_OBJECTIVE_
Rewrite the data from its start up to and including the line containing "point(192,8)", substituting "Start" for "Home" and keeping everything else unchanged.

[Stored entries]
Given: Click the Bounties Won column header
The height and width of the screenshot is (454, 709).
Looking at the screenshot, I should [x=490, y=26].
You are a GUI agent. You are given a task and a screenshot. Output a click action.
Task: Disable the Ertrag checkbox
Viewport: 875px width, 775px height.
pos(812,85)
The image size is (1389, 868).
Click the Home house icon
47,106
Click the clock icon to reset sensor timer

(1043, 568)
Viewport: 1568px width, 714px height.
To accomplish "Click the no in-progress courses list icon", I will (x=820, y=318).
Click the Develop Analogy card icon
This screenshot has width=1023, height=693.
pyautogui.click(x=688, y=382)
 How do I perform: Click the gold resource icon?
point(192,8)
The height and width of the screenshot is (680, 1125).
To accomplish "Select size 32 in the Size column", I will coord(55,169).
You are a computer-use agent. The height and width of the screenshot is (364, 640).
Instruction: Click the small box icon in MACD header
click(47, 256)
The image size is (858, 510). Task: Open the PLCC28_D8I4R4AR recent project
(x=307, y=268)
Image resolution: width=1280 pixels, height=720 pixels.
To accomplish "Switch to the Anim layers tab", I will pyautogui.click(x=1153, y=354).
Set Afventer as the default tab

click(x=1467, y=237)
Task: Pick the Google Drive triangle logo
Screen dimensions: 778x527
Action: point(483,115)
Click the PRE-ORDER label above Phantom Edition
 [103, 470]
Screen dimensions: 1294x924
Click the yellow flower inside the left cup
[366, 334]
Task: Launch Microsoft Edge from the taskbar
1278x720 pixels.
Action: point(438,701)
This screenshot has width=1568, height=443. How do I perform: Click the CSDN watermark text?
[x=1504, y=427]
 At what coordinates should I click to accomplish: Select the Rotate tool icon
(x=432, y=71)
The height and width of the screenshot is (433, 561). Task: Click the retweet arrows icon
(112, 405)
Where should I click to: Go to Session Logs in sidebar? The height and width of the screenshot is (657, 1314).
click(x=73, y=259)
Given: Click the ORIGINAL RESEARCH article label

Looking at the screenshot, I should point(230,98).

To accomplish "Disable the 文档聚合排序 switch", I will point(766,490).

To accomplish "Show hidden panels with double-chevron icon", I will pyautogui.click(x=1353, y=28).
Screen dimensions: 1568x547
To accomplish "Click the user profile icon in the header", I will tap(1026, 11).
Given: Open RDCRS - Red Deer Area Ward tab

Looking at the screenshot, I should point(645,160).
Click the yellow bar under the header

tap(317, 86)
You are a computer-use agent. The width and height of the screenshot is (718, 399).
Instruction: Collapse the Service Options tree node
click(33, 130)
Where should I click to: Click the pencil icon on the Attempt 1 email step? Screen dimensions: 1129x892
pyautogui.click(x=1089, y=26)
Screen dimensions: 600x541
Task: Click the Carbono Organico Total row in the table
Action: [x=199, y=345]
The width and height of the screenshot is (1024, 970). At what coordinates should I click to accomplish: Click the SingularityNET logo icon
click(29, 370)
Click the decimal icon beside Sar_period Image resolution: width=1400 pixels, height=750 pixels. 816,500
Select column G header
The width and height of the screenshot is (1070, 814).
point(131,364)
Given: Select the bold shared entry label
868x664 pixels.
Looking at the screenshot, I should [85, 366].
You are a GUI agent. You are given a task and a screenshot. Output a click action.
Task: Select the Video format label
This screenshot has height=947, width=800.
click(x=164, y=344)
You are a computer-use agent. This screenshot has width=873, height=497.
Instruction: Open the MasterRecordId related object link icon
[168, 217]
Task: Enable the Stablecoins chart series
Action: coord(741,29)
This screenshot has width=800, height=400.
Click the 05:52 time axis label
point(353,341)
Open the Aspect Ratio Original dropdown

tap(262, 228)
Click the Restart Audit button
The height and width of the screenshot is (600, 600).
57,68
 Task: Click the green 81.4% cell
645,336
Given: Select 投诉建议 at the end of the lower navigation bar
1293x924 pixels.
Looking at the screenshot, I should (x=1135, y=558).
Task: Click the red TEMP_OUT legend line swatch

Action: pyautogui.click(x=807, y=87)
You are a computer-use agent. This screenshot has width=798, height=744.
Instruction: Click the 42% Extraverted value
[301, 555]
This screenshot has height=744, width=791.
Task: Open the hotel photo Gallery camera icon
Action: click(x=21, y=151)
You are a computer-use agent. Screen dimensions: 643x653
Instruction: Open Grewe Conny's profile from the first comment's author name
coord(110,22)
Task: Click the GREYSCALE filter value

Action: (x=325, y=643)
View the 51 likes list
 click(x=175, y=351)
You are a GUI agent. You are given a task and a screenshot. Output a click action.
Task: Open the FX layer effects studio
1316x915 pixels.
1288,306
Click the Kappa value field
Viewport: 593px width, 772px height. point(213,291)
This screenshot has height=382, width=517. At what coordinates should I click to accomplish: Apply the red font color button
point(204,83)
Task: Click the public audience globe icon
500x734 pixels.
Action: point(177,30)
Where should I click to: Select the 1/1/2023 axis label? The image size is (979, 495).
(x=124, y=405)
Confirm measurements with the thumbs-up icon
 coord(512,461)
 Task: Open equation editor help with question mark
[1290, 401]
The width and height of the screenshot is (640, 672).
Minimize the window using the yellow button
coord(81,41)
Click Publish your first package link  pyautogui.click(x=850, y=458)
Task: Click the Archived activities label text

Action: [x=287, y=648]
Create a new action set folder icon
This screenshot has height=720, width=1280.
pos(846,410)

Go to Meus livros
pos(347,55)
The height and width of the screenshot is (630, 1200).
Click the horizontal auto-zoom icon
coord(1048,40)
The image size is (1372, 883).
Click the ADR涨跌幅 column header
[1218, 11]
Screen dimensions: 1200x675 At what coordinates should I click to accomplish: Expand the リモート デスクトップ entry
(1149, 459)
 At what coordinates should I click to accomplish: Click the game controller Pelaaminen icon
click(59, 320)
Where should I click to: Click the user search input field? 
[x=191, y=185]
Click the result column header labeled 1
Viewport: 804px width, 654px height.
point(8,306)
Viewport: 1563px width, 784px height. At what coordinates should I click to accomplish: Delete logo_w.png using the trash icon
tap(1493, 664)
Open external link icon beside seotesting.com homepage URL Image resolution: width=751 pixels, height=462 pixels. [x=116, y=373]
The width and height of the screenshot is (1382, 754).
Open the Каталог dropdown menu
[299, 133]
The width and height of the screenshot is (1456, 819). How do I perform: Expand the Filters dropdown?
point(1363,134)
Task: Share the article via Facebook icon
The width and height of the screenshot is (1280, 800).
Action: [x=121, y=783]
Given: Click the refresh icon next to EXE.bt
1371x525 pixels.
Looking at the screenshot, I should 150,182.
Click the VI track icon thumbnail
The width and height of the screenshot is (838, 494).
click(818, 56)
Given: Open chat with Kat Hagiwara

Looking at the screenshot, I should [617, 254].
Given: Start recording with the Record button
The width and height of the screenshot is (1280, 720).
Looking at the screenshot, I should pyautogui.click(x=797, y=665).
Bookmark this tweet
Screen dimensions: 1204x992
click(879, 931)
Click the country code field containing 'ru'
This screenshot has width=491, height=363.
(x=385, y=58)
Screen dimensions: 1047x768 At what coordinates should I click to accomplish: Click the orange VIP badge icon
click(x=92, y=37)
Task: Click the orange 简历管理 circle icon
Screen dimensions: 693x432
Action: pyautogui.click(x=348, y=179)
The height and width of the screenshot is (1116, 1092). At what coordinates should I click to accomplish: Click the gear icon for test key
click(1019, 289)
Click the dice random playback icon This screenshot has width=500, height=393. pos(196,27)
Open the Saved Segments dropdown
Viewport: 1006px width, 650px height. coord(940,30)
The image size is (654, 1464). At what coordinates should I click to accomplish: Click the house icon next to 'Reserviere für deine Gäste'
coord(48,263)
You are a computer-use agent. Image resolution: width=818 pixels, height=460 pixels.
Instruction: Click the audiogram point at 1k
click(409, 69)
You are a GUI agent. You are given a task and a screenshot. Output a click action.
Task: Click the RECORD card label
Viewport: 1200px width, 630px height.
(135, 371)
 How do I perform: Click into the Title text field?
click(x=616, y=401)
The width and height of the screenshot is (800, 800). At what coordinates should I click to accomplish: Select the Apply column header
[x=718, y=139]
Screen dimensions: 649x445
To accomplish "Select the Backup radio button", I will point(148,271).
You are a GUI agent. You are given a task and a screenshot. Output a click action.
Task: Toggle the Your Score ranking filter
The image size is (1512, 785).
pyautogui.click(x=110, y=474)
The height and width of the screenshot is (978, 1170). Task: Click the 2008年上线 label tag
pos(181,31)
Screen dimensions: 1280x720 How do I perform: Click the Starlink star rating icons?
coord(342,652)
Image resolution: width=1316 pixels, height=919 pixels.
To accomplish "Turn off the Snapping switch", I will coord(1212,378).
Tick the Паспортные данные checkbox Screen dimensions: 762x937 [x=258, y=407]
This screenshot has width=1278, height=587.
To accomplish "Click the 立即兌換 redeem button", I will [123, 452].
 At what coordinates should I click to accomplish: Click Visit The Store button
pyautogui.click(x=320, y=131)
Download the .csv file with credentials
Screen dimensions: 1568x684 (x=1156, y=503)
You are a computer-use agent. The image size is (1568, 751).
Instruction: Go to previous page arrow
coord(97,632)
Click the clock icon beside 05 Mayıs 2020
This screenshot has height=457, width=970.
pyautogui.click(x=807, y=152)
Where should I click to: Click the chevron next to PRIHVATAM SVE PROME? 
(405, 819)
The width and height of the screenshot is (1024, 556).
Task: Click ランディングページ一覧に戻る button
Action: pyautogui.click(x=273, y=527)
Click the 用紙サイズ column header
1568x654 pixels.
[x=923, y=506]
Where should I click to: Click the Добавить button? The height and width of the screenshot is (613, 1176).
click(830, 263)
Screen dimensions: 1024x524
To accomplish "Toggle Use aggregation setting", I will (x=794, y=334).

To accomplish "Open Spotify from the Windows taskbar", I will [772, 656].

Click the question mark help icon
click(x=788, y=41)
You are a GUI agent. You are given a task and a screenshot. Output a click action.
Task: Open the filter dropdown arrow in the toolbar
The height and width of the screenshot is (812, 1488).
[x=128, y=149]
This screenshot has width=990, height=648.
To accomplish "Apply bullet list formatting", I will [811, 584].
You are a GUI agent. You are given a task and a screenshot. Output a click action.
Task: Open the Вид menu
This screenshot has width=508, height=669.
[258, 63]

_FULL SOLUTION_
Given: Click the Bounties Won column header
The height and width of the screenshot is (454, 709).
Looking at the screenshot, I should [x=490, y=26].
You are a GUI agent. You are given a task and a screenshot. Output a click action.
Task: Disable the Ertrag checkbox
Viewport: 875px width, 775px height.
pos(812,85)
The image size is (1389, 868).
Click the Start house icon
47,106
Click the clock icon to reset sensor timer

(1043, 568)
Viewport: 1568px width, 714px height.
To accomplish "Click the no in-progress courses list icon", I will (x=820, y=318).
Click the Develop Analogy card icon
This screenshot has width=1023, height=693.
pyautogui.click(x=688, y=382)
 How do I perform: Click the gold resource icon?
point(192,8)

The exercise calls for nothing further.